Hello Downloader - alainbryden
http://www.alphabasic.com/Please_read.html

======
babarock
Honestly, I don't think the 'donate' model is a viable one. Sure you can make
_some_ money off of it, but that cannot be the norm. I think. Maybe
(hopefully) I'm wrong.

Now don't get me wrong, I think that _selling_ music in the internet age is a
fundamentally broken model, so much more than the _donate_ one. At a time
where distributing media is as simple as one click, trying to make money off
of distribution is just wrong. Take into account how widespread internet
access is today, and do the most basic ecnomical analysis, take "Porter five
force" for instance and you'll quickly realize how non-viable this model is.
Labels who act as middle men between the artist and their audience might have
been needed 20 years ago, but today, what are their added values?

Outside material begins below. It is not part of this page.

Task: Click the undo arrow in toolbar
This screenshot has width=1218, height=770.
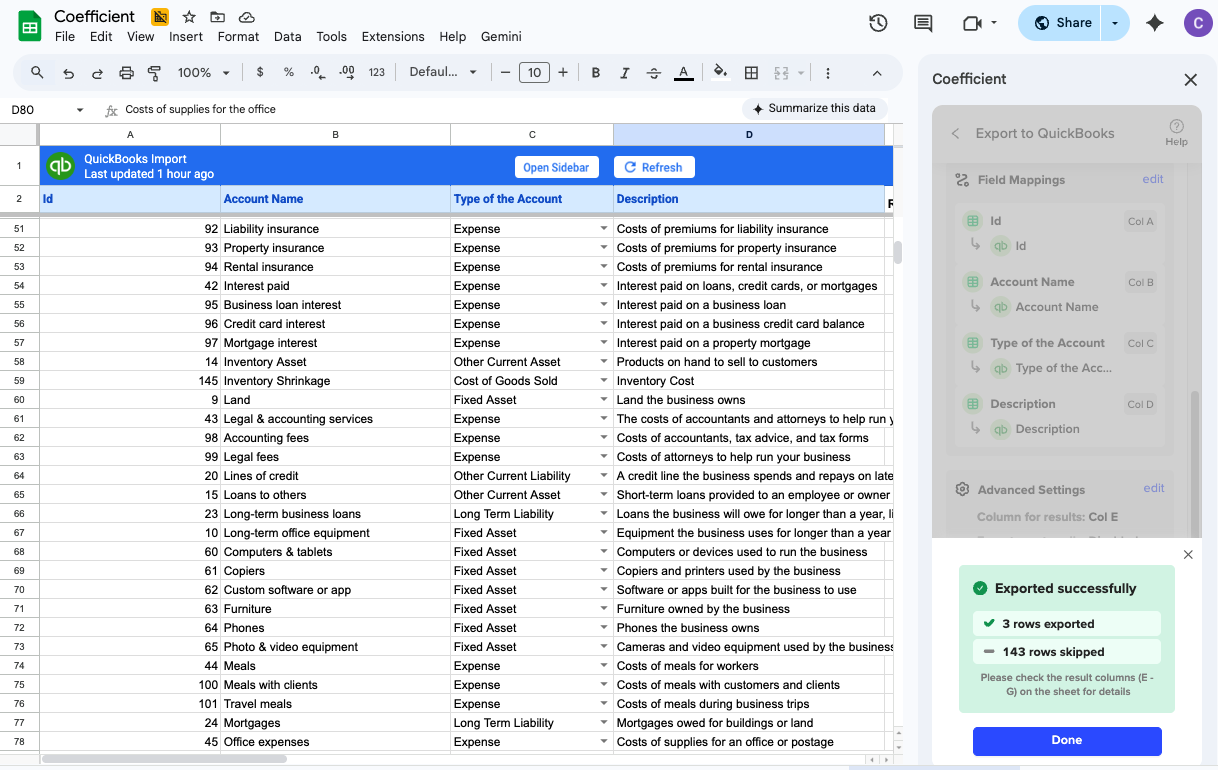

Now, if I do not believe that selling music is profitable, that doesn't mean
that musicians cannot make money. Here's a simple business model for you: Make
money off concerts and use your records as promotion units. Give your music
away for free, hope for success, give a concert, make money.

Labels want to scare you into thinking that their distribution model is the
only guarantee that music/art will survive. Let's not forget that musicians
existed and made money long, very long before technology allowed businessmen
in suits to make money off of them.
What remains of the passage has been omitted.